> [Records from a dataset]
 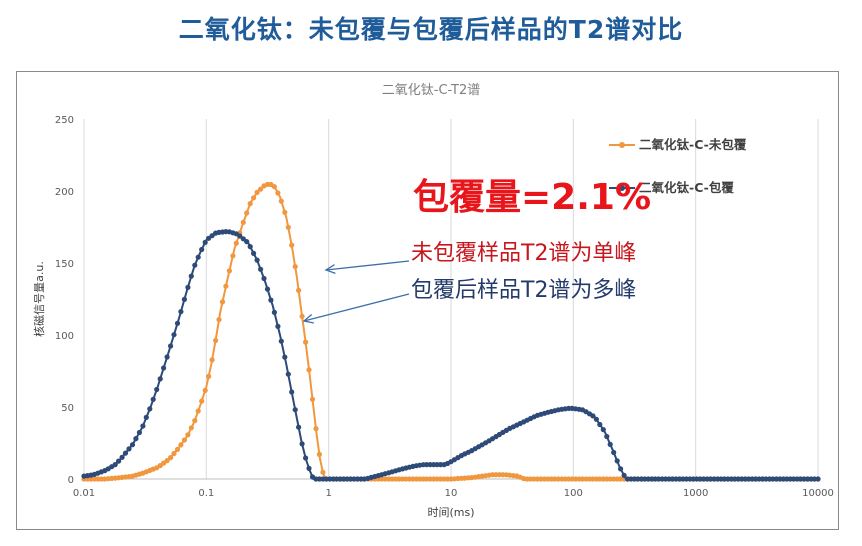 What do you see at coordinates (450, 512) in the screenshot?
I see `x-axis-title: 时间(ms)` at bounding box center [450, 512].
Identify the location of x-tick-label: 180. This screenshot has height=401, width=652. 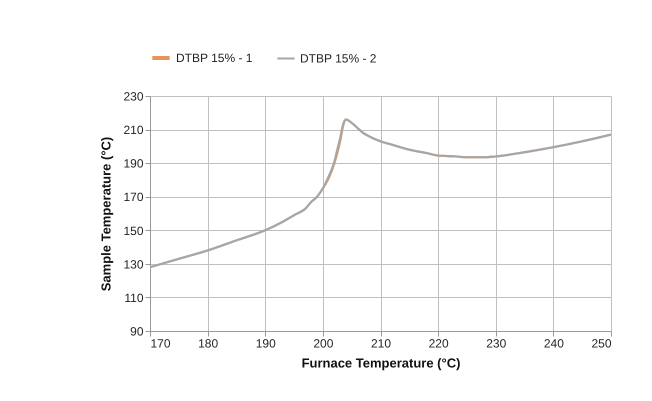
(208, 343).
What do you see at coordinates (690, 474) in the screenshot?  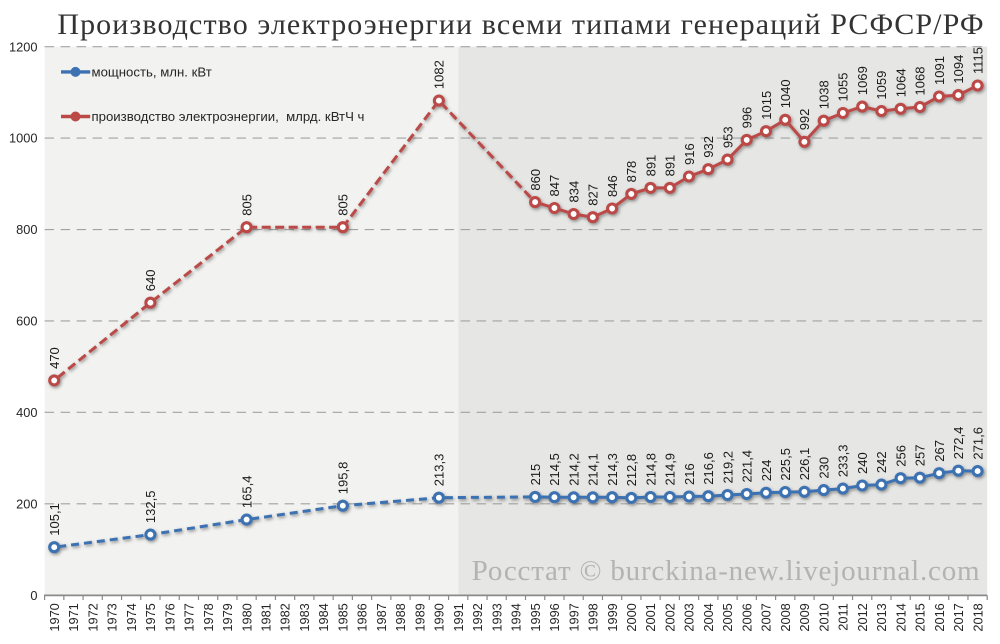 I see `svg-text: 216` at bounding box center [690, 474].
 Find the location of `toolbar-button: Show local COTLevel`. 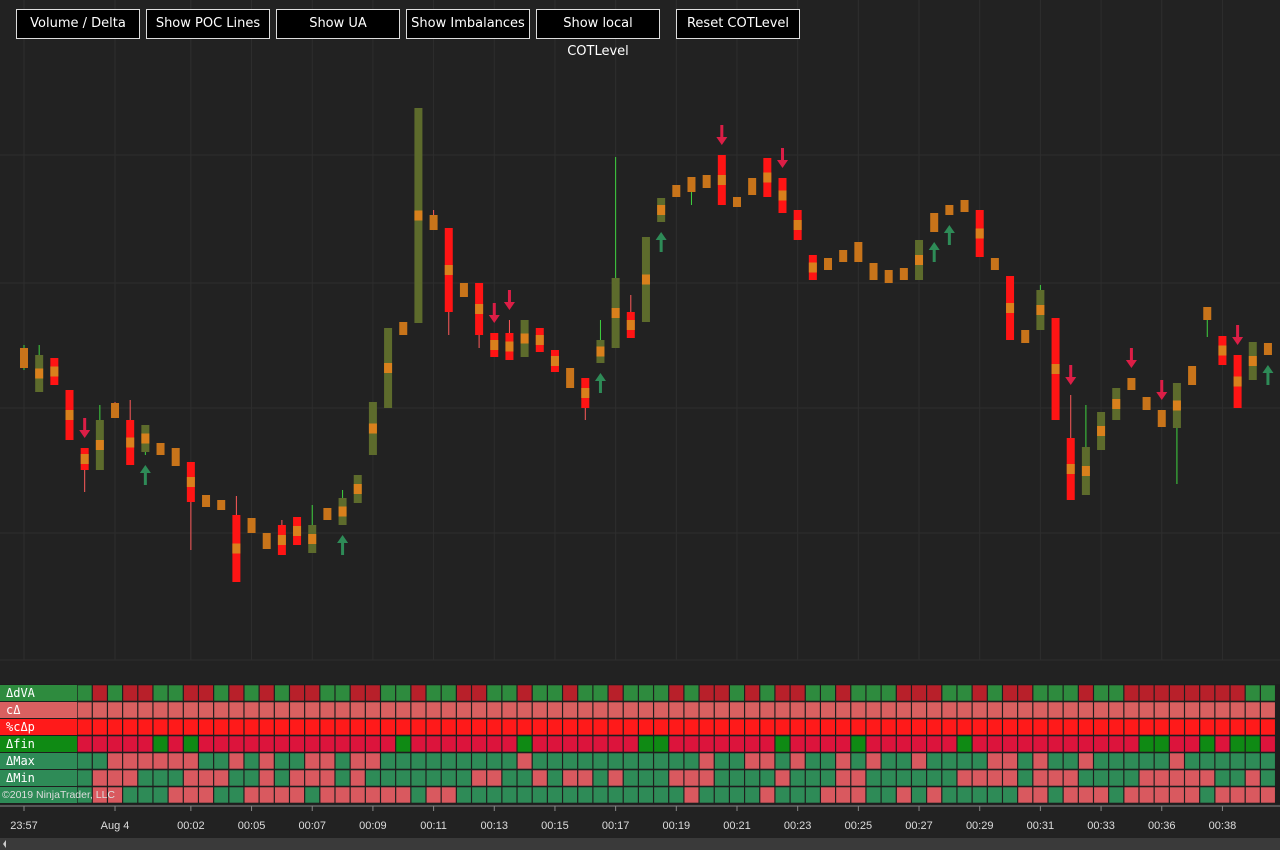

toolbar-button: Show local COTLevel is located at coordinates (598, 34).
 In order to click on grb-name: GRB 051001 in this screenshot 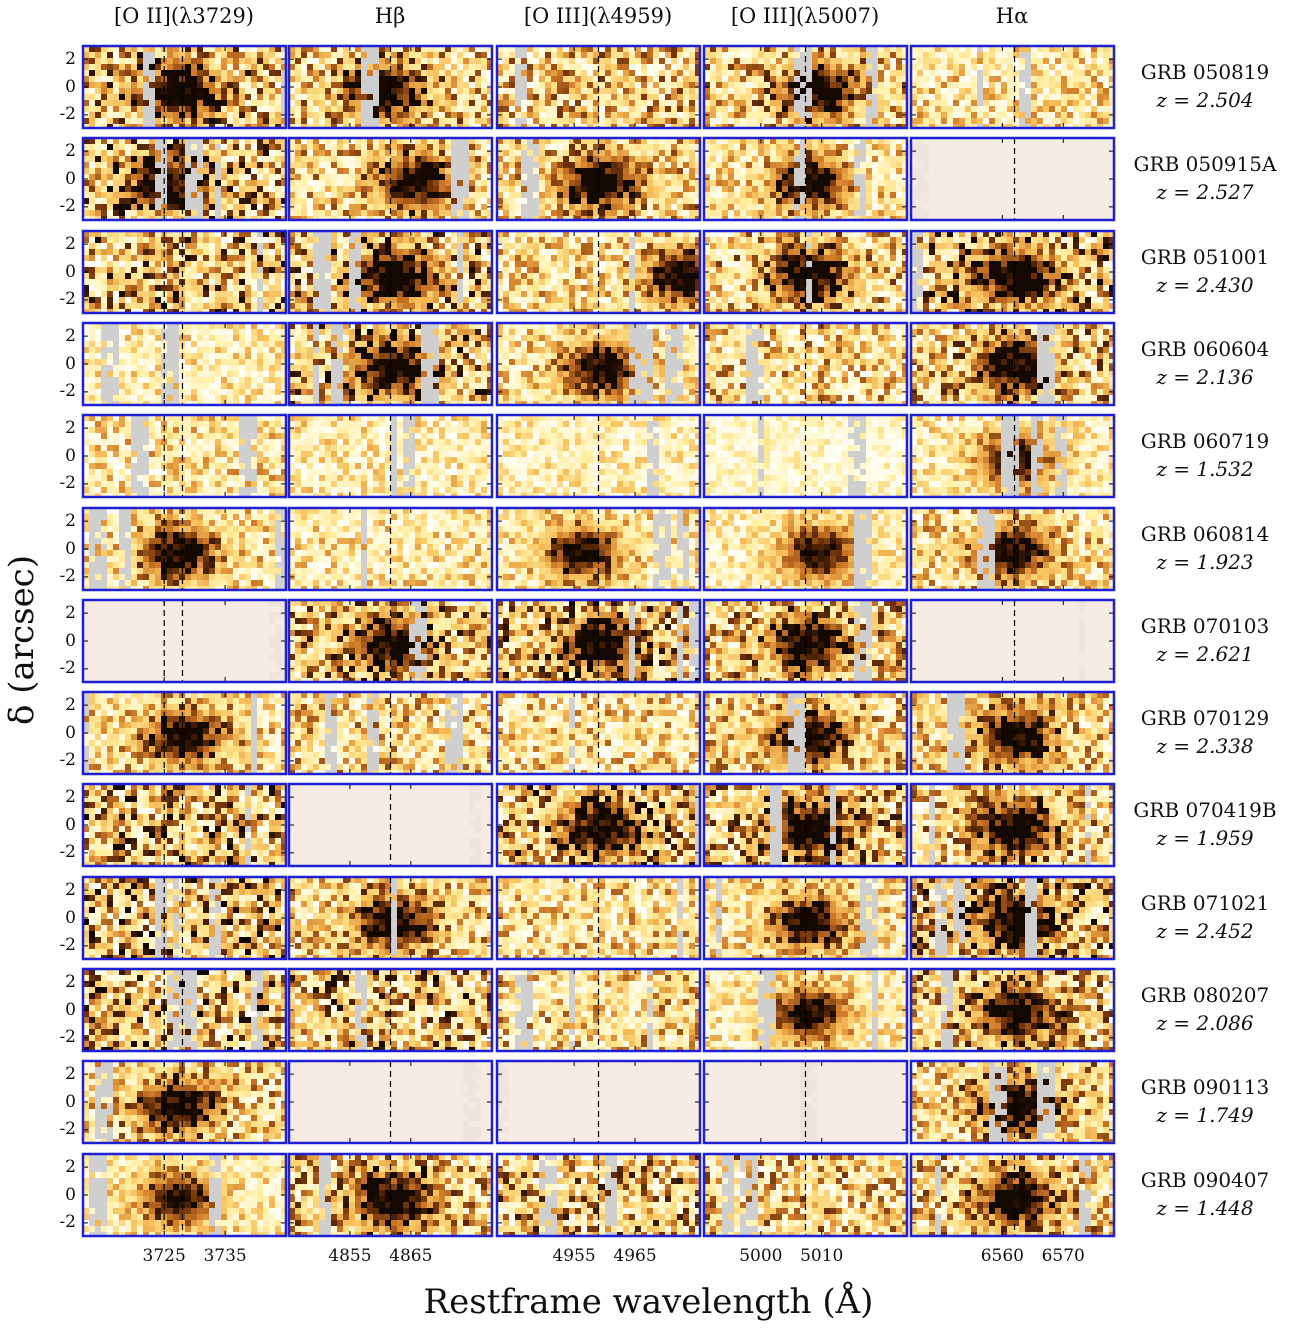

> [Instruction]
Copy the material word for word, starting at its beginning and ending with the line that contains "(208, 343).". Leave the pictures out of your copy.

> [Exercise solution]
  What do you see at coordinates (450, 512) in the screenshot?
I see `x-axis-title: 时间(ms)` at bounding box center [450, 512].
Identify the location of x-tick-label: 180. This screenshot has height=401, width=652. 
(208, 343).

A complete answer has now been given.